Segment Start: THE RECORDS

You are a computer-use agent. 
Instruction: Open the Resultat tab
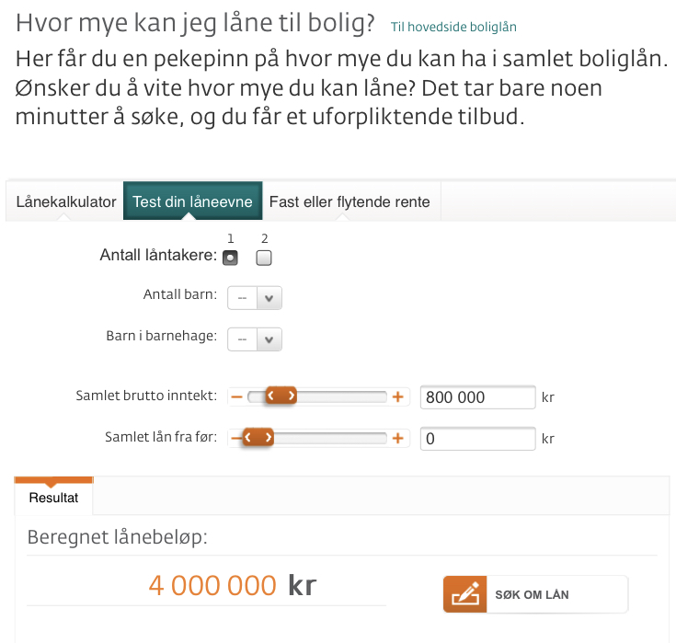click(x=54, y=498)
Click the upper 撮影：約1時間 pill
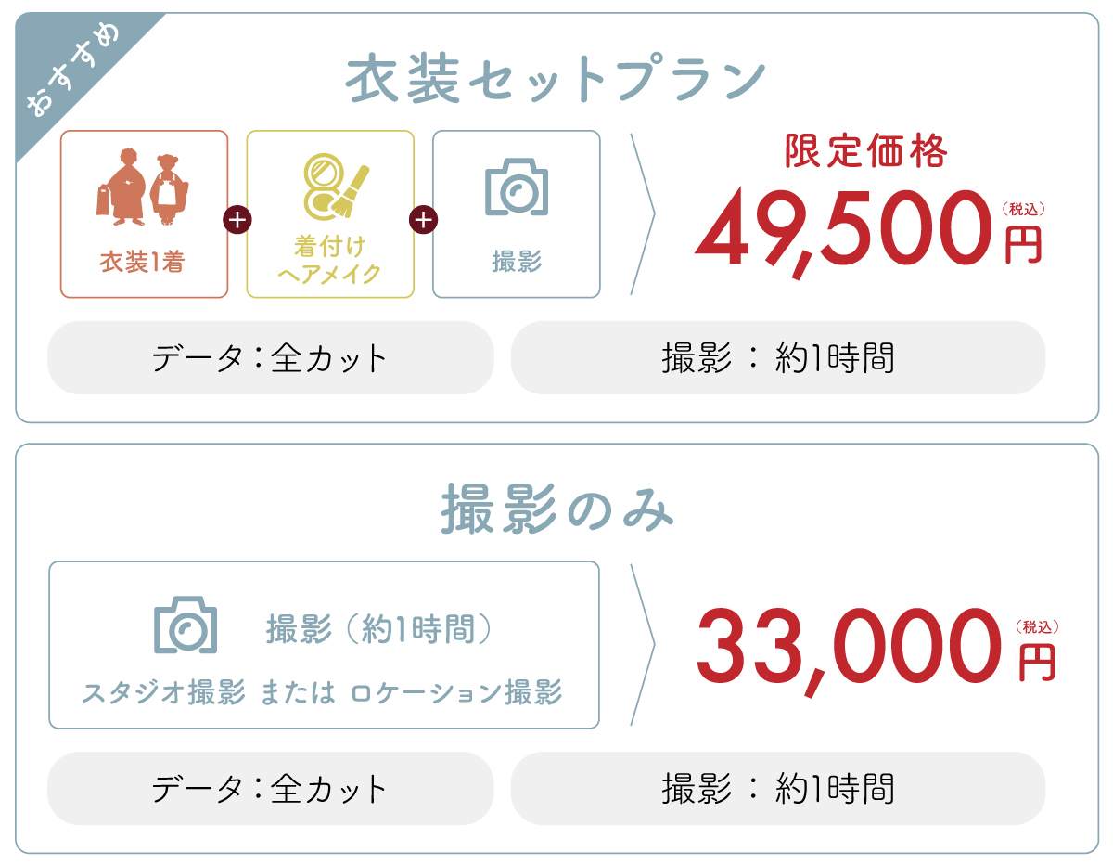The height and width of the screenshot is (864, 1113). point(778,358)
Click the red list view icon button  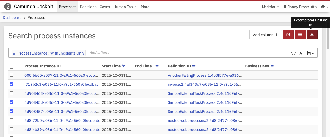(300, 35)
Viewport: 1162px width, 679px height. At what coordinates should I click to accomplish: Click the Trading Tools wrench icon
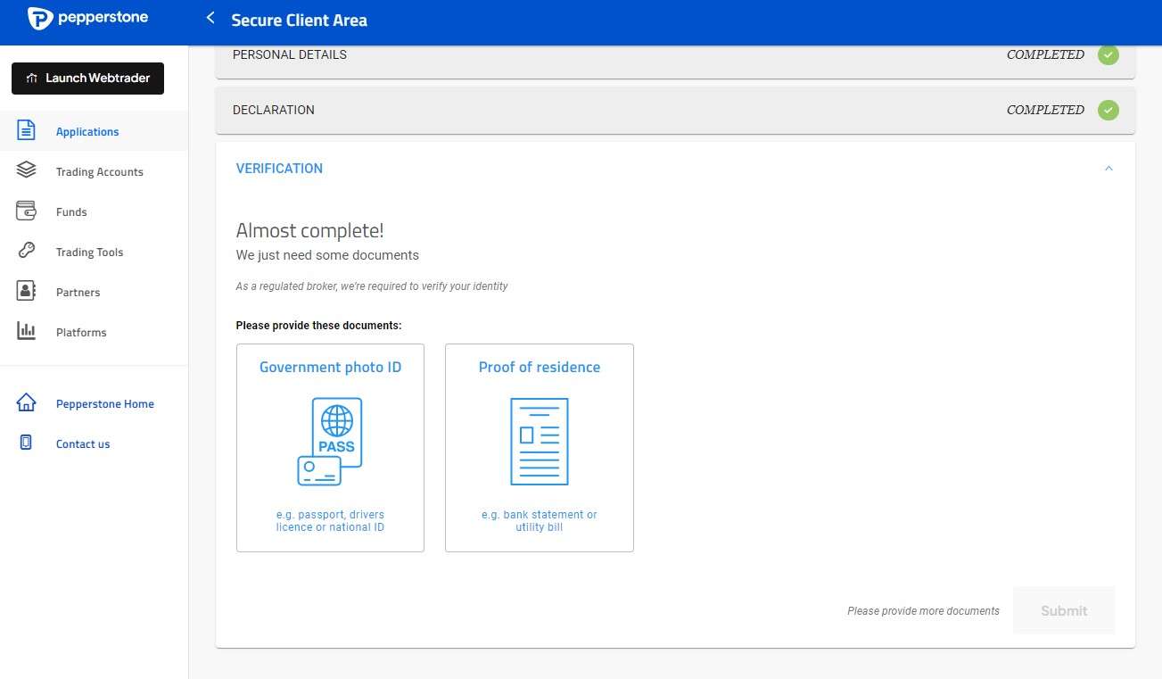26,251
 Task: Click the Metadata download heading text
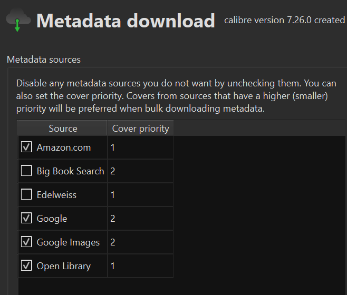tap(126, 21)
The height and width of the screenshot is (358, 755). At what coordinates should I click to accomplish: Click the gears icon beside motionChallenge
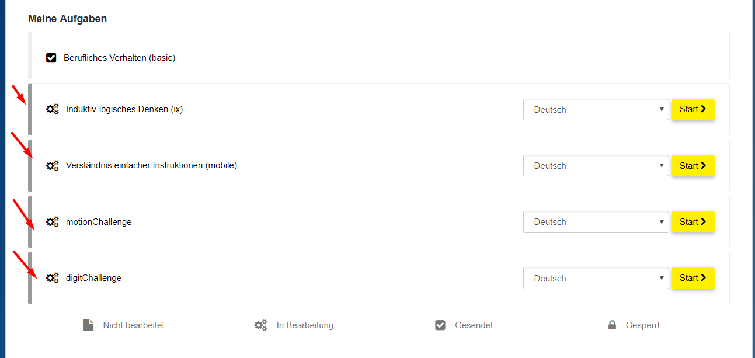click(x=53, y=222)
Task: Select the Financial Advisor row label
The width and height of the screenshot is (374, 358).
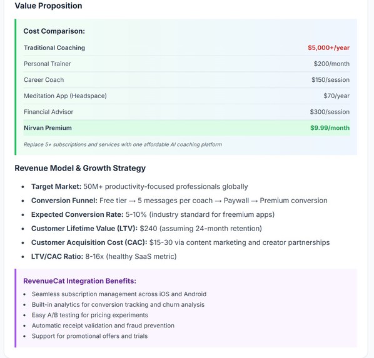Action: tap(48, 112)
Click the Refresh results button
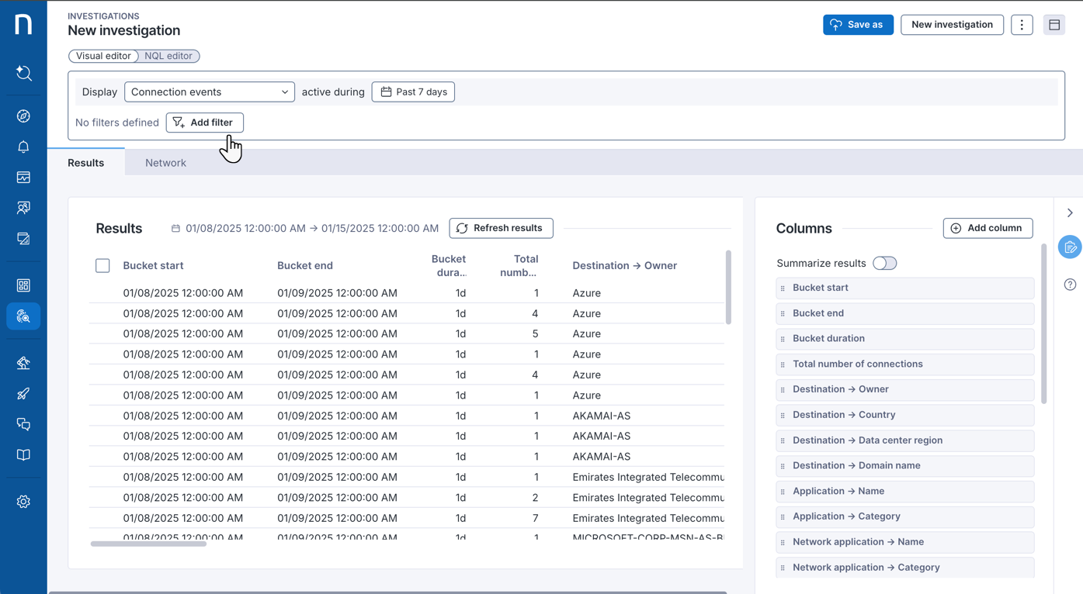 click(x=501, y=228)
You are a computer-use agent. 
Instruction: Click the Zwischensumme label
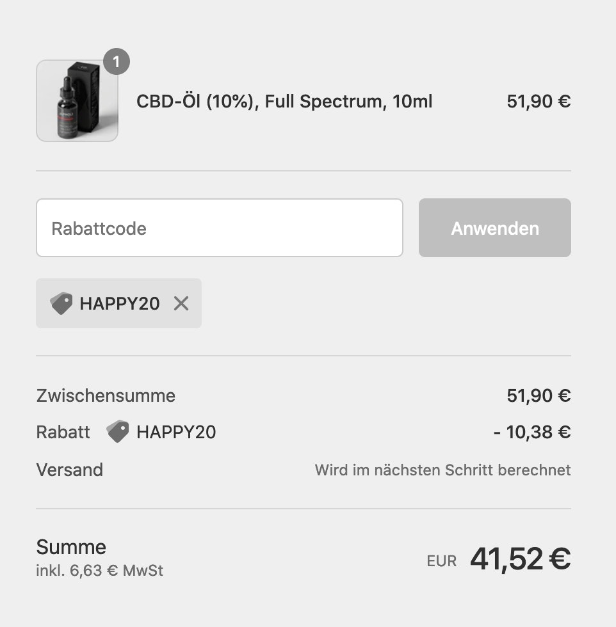coord(106,395)
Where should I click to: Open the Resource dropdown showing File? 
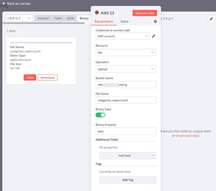[126, 52]
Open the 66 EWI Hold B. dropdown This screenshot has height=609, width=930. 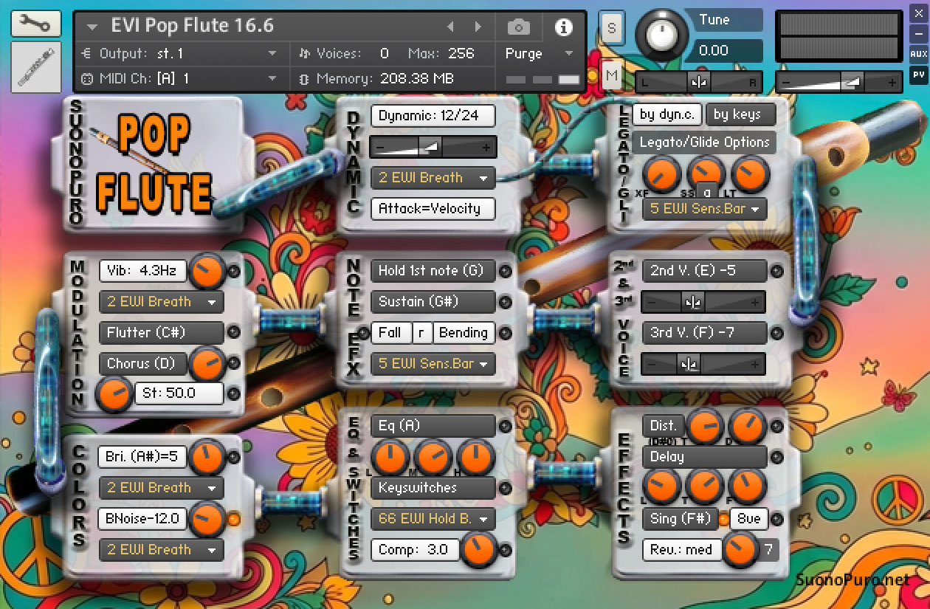(x=433, y=519)
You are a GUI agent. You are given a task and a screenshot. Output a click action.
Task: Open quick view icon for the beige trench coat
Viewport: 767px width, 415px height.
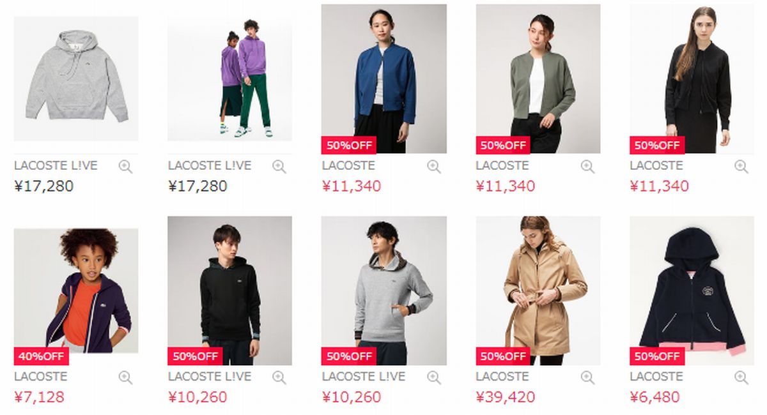click(587, 377)
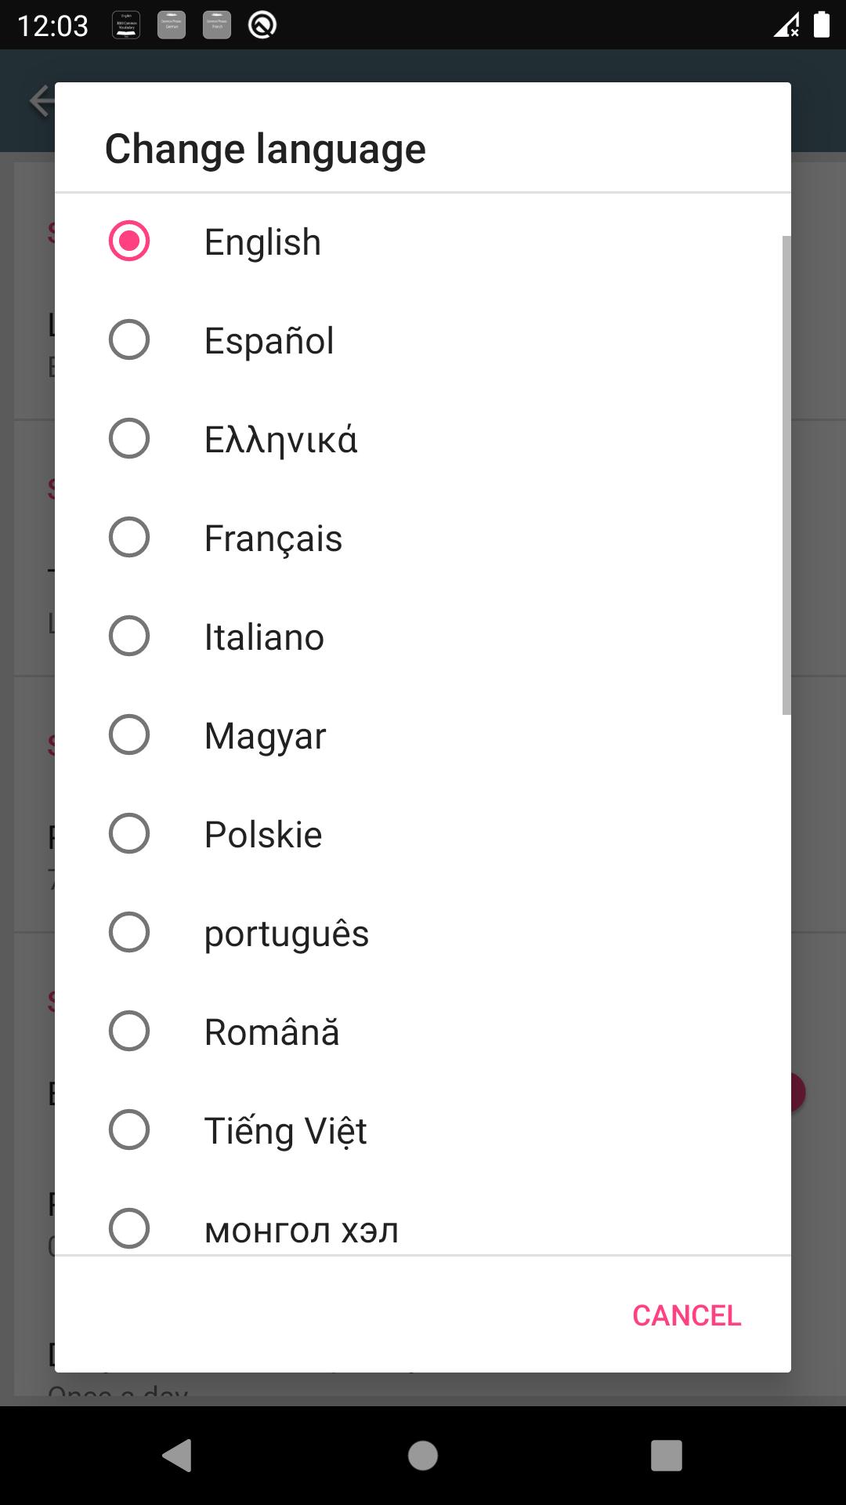Click the language list scrollbar
The width and height of the screenshot is (846, 1505).
point(786,475)
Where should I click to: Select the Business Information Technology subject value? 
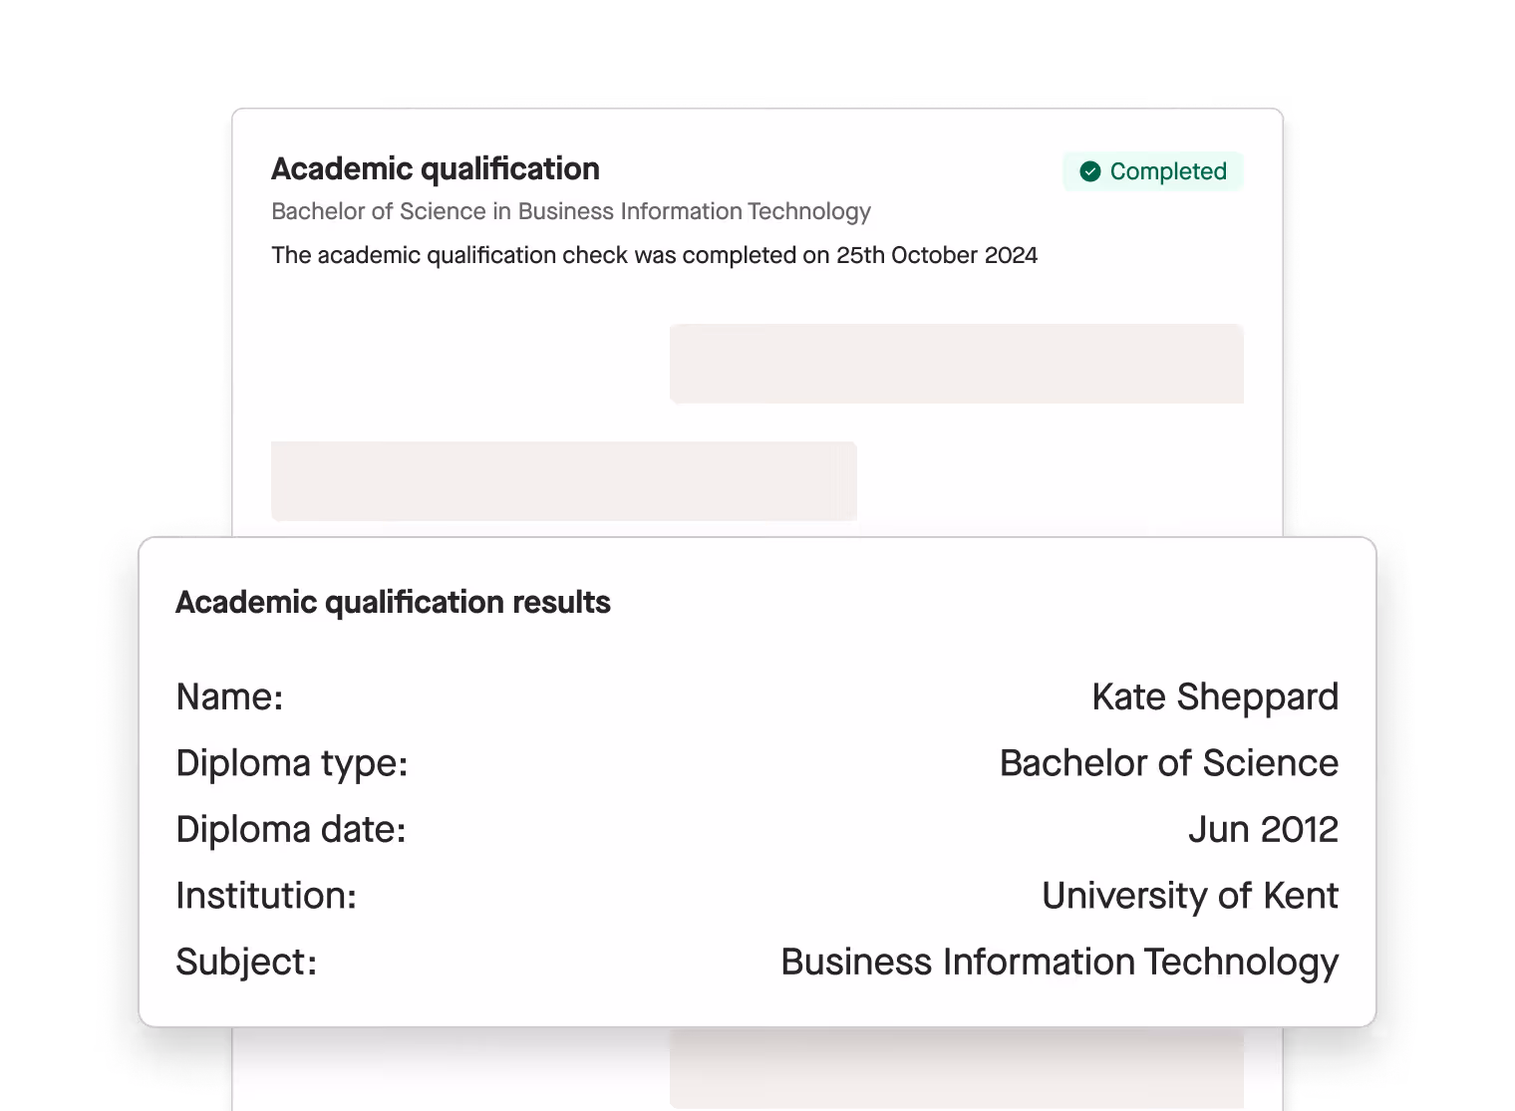point(1060,962)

Segment End: THE RECORDS

EXERCISE BRIEF =>
Your answer should consist solely of the lines from the one with "Viewport: 767px width, 415px height." through the last line of the entries, restated word for word, with the pictures omitted.

WRITTEN RESPONSE =>
Viewport: 767px width, 415px height.
click(587, 377)
Click the language list scrollbar
The width and height of the screenshot is (846, 1505).
point(786,475)
Where should I click to: Select the Business Information Technology subject value? 
point(1060,962)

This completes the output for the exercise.